A Gentleman of Paris
Trad. let.: Un gentiluomo di Parigi; Sog.: dal racconto Bellamy the Magnificent di Roy Horniman; Scen.: Benjamin Glazer, Herman J. Mankiewicz, Chandler Sprague; F.: Harold Rosson; Int.: Adolphe Menjou (Marchese de Marignan), Shirley O’Hara (Jacqueline), Arlette Marchal (Yvonne Dufour), Ivy Harris (Henriette), Nicholas Soussanin (Joseph Talineau), Lawrence Grant (Generale Baron de Latour), William B. Davidson (Henri Dufour), Lorraine MacLean (ragazza del guardaroba); Prod.: Jesse L. Lasky, Adolph Zukor per Paramount Famous Lasky; Pri. pro.: 1 ottobre 1927 35mm. D.: 65’
Film Notes
Harry d’Abbadie d’Arrast worked as Parisian advisor on A Woman of Paris and as assistant director on The Gold Rush. So it’s reasonable to place his own films squarely in the School of Chaplin–particularly the Lubitsch branch emanating from A Woman of Paris. Even the title of d’Arrast’s second feature rightly suggests a spinoff.

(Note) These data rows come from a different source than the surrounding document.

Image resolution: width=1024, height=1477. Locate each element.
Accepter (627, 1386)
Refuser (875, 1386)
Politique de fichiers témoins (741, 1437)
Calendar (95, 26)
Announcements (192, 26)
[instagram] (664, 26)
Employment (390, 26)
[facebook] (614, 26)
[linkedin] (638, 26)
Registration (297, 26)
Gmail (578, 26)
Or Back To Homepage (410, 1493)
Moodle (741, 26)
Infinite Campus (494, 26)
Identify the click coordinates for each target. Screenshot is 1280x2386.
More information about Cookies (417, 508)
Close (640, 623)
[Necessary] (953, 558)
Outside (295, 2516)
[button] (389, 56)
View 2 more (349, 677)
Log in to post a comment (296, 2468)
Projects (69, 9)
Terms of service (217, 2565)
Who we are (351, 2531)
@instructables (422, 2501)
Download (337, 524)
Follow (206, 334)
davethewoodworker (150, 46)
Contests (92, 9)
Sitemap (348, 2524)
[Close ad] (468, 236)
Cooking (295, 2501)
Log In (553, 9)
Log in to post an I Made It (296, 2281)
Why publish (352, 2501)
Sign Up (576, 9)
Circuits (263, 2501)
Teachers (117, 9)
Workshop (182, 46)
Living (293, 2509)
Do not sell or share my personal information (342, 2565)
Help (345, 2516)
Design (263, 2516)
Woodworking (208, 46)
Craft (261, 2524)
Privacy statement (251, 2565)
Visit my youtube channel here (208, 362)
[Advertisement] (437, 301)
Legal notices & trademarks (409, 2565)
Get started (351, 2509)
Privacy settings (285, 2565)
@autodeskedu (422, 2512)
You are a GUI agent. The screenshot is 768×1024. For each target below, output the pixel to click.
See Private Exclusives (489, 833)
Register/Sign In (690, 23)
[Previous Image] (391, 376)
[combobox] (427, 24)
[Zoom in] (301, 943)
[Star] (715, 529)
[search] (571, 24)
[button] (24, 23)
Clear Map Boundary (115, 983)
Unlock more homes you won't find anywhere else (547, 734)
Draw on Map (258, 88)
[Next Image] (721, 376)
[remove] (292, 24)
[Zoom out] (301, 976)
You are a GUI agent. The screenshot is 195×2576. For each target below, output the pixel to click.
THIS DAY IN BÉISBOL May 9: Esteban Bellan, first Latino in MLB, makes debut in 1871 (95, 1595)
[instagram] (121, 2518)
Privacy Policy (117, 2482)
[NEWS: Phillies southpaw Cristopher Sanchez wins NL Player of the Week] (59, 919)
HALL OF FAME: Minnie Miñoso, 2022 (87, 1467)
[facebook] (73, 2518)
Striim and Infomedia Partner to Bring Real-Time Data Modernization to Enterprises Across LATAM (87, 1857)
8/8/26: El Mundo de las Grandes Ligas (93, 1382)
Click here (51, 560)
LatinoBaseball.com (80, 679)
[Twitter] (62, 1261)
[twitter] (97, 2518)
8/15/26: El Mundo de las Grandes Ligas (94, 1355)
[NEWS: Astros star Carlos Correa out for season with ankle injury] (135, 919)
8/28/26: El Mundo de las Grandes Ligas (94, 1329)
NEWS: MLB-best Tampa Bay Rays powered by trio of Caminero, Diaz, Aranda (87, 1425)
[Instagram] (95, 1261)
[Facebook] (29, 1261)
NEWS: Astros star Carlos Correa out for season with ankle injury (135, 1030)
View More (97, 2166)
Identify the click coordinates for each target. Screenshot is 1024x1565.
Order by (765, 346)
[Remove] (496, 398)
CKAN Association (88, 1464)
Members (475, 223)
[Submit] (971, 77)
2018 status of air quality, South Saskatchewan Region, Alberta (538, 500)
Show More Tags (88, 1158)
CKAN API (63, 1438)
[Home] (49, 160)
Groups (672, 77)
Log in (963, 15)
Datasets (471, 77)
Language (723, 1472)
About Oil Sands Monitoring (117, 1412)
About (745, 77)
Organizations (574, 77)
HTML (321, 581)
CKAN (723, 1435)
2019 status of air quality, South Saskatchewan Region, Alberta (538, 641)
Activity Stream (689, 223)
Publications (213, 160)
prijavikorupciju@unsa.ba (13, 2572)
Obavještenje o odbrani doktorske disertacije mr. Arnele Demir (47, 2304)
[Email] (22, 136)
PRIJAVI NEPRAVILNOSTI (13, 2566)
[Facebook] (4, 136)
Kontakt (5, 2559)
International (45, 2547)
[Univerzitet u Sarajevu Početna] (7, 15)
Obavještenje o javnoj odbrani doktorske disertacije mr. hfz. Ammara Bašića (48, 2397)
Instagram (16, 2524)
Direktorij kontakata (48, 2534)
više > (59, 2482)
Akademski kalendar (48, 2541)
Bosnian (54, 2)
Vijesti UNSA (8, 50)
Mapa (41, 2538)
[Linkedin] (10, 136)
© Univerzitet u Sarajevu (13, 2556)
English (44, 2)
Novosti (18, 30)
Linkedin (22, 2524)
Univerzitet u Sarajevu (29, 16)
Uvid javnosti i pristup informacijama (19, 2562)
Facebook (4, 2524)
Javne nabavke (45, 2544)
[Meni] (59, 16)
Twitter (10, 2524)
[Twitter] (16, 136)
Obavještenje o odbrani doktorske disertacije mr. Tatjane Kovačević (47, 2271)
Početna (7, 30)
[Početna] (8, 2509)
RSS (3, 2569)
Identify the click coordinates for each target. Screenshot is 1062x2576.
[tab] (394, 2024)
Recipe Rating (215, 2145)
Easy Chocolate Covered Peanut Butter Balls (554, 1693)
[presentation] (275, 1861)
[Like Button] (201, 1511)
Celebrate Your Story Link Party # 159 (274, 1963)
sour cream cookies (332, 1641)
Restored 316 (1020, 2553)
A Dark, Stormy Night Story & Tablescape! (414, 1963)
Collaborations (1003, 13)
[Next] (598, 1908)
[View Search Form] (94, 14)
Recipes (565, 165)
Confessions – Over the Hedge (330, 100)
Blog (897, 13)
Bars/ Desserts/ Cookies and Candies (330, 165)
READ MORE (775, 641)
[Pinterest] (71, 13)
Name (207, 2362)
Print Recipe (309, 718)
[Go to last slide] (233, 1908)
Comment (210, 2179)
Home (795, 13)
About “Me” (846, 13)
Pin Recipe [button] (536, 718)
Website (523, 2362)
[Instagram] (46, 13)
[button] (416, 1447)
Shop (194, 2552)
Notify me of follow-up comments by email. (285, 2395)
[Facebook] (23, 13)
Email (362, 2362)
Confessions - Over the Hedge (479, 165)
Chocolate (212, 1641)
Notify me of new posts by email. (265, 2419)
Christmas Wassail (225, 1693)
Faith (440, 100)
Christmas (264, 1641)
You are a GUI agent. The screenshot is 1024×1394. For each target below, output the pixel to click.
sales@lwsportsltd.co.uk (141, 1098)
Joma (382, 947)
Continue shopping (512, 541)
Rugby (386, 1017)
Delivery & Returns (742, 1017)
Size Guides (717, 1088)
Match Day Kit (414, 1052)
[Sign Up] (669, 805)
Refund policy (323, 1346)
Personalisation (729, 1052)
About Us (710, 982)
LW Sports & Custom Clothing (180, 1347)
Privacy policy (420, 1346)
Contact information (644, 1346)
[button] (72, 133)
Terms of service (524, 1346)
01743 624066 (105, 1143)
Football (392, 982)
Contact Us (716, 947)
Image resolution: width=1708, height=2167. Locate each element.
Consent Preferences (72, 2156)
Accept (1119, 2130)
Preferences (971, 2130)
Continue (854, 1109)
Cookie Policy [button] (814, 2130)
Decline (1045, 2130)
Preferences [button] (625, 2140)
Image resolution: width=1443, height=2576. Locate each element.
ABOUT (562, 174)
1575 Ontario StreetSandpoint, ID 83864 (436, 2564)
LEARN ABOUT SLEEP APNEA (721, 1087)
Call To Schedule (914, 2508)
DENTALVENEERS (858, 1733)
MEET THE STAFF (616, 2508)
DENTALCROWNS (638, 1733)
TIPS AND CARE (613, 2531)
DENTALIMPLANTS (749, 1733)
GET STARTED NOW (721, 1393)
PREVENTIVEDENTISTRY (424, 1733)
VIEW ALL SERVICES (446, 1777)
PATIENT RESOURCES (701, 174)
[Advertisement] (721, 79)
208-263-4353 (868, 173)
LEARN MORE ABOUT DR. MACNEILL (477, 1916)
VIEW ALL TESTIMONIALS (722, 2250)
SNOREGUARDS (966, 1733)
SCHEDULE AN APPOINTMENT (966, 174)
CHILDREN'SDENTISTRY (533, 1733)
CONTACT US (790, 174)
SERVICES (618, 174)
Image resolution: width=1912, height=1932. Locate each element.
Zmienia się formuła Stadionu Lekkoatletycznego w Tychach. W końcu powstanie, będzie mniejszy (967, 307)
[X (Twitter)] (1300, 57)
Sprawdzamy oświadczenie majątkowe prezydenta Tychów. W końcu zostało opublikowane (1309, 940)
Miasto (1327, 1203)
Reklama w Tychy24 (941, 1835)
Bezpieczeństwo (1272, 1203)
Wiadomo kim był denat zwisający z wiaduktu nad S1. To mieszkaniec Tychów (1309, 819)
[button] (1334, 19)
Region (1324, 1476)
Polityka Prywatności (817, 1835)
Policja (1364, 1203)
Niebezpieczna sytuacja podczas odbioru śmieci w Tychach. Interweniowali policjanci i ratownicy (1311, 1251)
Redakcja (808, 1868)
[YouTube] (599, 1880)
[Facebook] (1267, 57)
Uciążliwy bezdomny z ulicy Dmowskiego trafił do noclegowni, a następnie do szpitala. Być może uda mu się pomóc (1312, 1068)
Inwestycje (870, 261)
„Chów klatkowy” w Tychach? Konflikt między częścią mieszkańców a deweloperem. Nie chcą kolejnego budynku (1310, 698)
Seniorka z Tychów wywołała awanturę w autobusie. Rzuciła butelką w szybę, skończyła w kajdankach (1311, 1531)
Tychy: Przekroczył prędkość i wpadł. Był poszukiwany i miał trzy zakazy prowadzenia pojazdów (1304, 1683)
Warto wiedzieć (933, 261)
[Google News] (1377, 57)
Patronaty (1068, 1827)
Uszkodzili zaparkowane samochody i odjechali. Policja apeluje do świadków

Yet for me, the caustic celebration of the carousing and deceit of a wealthy scoundrel (Adolphe Menjou) and the revenge of his servant (Nicholas Soussanin) also suggests Stroheim, above all in the sly attention to details, even if the deadly games in this case aren’t played for keeps. But maybe the most apt cross-references for d’Arrast are literary: Schnitzler here (though the literal source is a 1904 novel and a 1908 play by Roy Horniman, updated by Herman J. Mankiewicz’s brittle titles), just as the forced gaiety and jaded wealth of the subsequent Laughter evoke F. Scott Fitzgerald by way of Donald Ogden Stewart.